→ Problem description
Find the line that contains "Where should I click to: Open"; then retype it and each line after it, exactly, through the final line of the data below.

────────────────────

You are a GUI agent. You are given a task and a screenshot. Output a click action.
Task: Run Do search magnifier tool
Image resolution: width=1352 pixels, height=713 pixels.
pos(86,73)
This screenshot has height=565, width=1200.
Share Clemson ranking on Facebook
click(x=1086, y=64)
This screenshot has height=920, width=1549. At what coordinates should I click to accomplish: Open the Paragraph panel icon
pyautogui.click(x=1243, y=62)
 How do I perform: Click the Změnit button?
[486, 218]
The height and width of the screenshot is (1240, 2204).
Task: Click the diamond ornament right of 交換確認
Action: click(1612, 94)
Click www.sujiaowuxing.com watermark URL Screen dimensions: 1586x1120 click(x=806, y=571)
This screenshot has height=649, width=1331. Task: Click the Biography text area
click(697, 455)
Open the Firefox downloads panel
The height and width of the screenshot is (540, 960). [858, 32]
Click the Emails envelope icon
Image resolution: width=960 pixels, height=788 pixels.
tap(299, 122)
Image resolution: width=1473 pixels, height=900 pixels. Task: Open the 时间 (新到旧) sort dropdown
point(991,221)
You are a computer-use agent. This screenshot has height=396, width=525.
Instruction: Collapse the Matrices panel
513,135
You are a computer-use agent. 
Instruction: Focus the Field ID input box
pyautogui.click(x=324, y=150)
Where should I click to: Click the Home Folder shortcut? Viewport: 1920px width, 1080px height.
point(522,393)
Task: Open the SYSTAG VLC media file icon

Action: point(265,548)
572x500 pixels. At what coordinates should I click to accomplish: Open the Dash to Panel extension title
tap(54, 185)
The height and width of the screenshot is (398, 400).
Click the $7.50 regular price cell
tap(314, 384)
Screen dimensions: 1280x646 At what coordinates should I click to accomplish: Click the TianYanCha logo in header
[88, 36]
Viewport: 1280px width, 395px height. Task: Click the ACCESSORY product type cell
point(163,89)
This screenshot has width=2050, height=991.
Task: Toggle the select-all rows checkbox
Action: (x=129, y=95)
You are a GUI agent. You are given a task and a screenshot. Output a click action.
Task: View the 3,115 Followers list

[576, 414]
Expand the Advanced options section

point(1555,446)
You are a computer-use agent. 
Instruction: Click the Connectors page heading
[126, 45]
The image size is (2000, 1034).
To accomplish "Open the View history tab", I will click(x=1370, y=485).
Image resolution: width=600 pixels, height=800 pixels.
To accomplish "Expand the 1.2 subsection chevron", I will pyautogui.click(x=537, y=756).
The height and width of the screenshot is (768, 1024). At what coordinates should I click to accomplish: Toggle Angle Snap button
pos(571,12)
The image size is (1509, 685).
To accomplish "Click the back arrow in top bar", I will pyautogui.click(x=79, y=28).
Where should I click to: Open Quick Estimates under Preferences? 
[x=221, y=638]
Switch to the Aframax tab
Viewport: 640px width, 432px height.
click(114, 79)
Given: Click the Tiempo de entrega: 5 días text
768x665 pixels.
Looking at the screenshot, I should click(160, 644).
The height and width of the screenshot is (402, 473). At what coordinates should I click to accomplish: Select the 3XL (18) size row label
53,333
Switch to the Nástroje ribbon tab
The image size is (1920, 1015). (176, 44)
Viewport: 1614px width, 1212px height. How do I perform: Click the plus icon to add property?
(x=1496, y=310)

────────────────────

→ Exercise answer
Where should I click to: Open Quick Estimates under Preferences? 
[x=221, y=638]
Switch to the Aframax tab
Viewport: 640px width, 432px height.
click(114, 79)
Given: Click the Tiempo de entrega: 5 días text
768x665 pixels.
Looking at the screenshot, I should click(160, 644).
The height and width of the screenshot is (402, 473). At what coordinates should I click to accomplish: Select the 3XL (18) size row label
53,333
Switch to the Nástroje ribbon tab
The image size is (1920, 1015). (176, 44)
Viewport: 1614px width, 1212px height. How do I perform: Click the plus icon to add property?
(x=1496, y=310)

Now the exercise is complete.